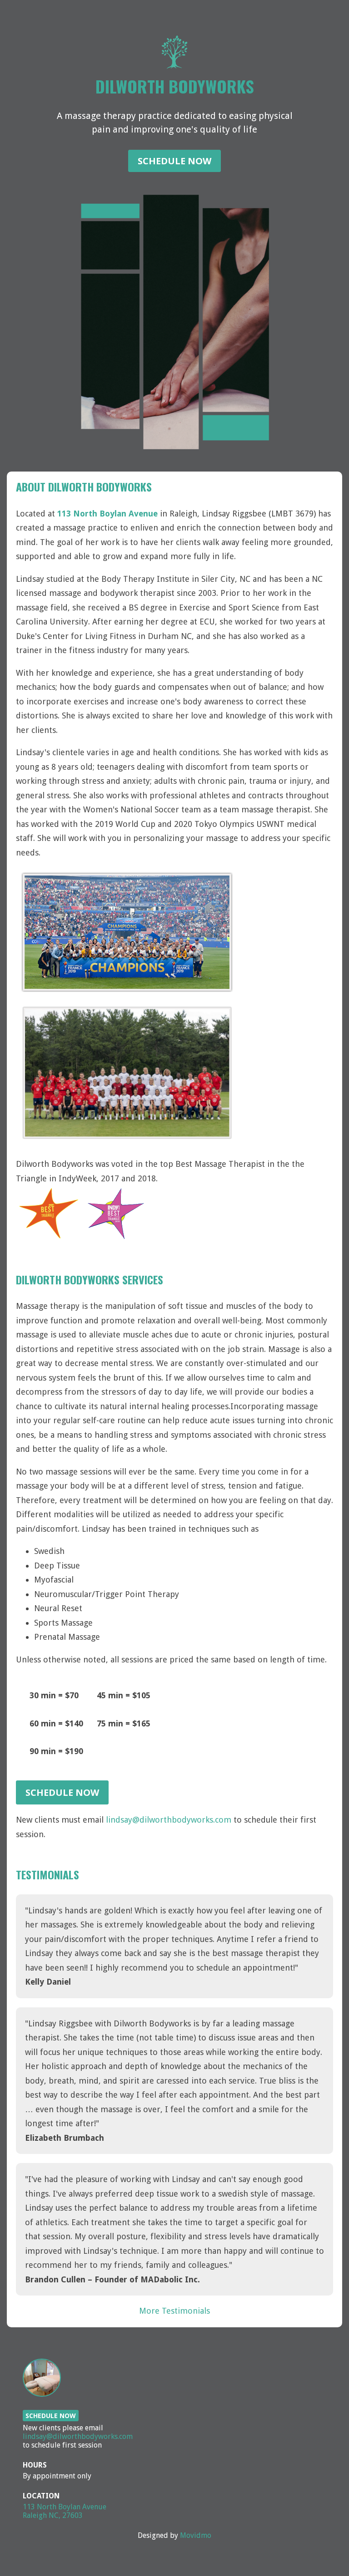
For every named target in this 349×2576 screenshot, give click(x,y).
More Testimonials (174, 2310)
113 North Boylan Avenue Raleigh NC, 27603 (64, 2511)
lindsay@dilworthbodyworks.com (168, 1819)
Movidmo (195, 2535)
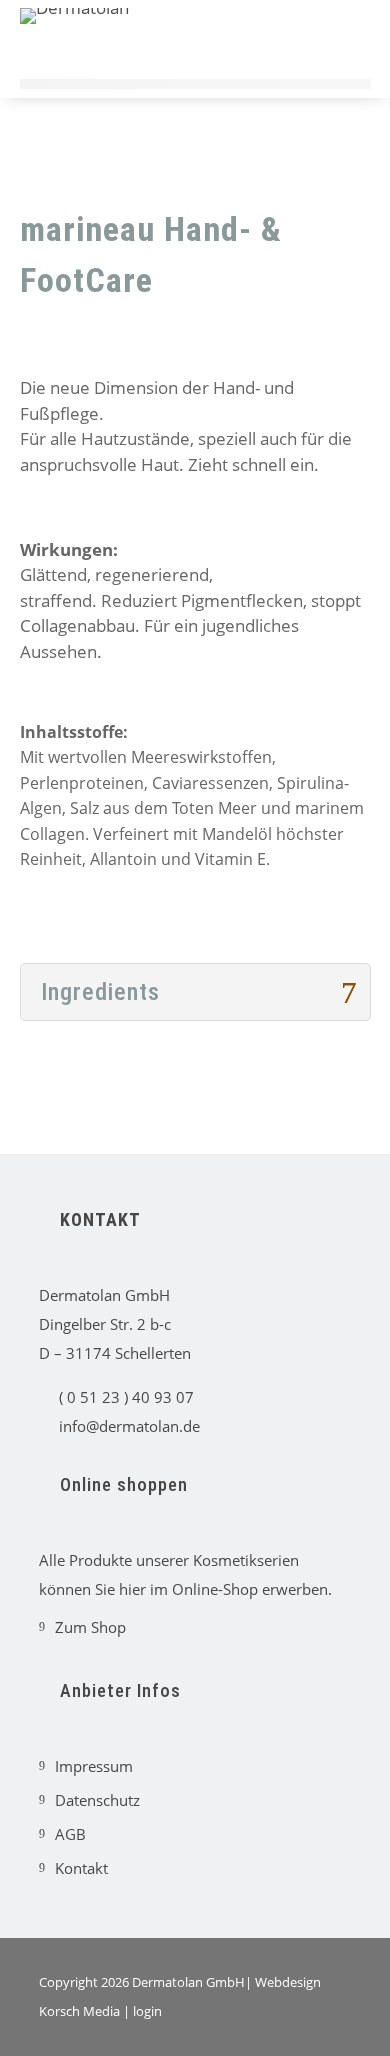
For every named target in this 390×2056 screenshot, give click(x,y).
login (147, 2011)
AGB (62, 1834)
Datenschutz (89, 1800)
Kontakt (73, 1868)
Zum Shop (82, 1627)
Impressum (86, 1766)
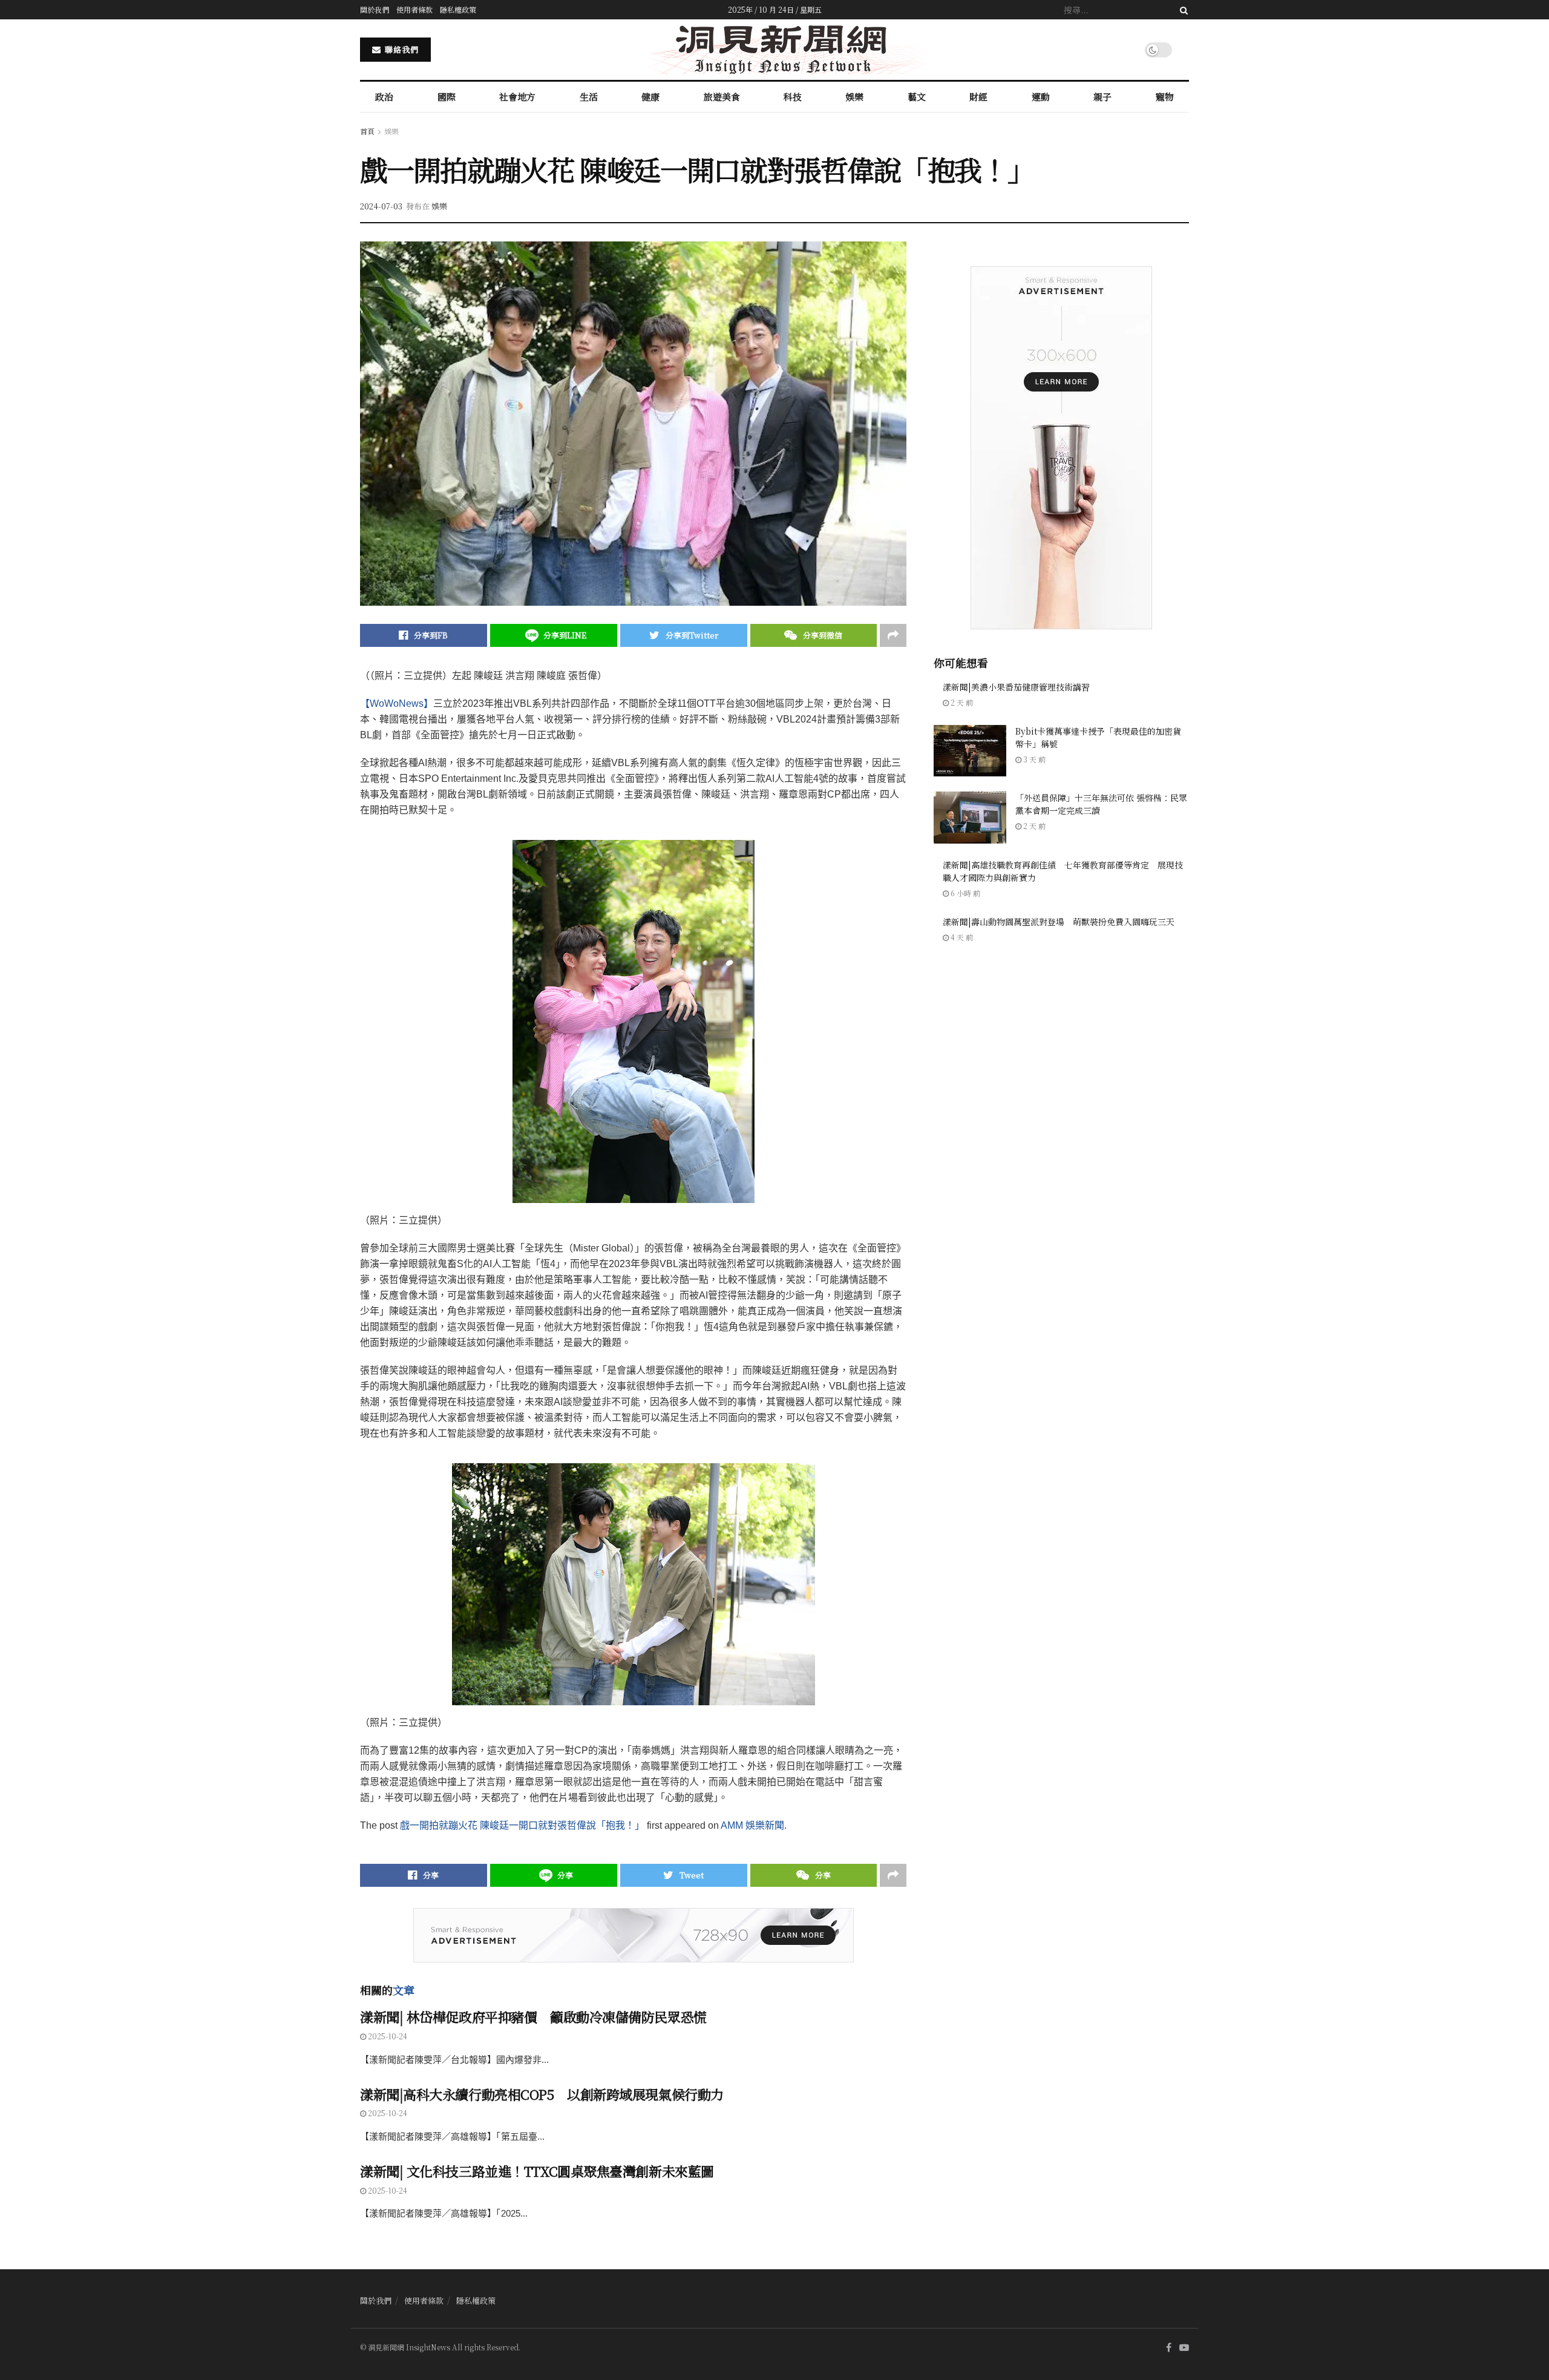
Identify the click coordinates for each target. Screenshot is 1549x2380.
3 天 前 (1033, 759)
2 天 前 (961, 702)
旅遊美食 (722, 96)
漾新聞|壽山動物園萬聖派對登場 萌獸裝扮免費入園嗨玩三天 (1058, 922)
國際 (446, 96)
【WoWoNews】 (396, 703)
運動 (1041, 96)
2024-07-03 (381, 206)
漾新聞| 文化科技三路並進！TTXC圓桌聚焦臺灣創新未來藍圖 (537, 2171)
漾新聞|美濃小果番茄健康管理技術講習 (1016, 687)
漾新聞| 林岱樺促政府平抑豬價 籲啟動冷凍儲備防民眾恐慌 (533, 2016)
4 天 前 (961, 937)
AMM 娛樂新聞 (752, 1825)
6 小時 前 (964, 893)
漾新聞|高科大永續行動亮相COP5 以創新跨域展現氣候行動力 (542, 2094)
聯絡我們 (400, 49)
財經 (978, 96)
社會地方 (517, 96)
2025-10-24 (386, 2036)
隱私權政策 (458, 9)
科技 (793, 96)
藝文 (917, 96)
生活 (589, 96)
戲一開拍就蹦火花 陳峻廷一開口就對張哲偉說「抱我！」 (522, 1825)
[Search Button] (1182, 9)
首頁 (367, 131)
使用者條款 (414, 9)
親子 (1102, 96)
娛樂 (854, 96)
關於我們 (374, 9)
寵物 (1165, 96)
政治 (384, 96)
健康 (650, 96)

###

WHAT IS NEEDED: Send back, unchanged, every line of the records from the one with "藝文 (917, 96)" through the last.

RESPONSE BOX:
藝文 (917, 96)
生活 (589, 96)
戲一開拍就蹦火花 陳峻廷一開口就對張哲偉說「抱我！」 (522, 1825)
[Search Button] (1182, 9)
首頁 (367, 131)
使用者條款 (414, 9)
親子 (1102, 96)
娛樂 (854, 96)
關於我們 (374, 9)
寵物 (1165, 96)
政治 (384, 96)
健康 (650, 96)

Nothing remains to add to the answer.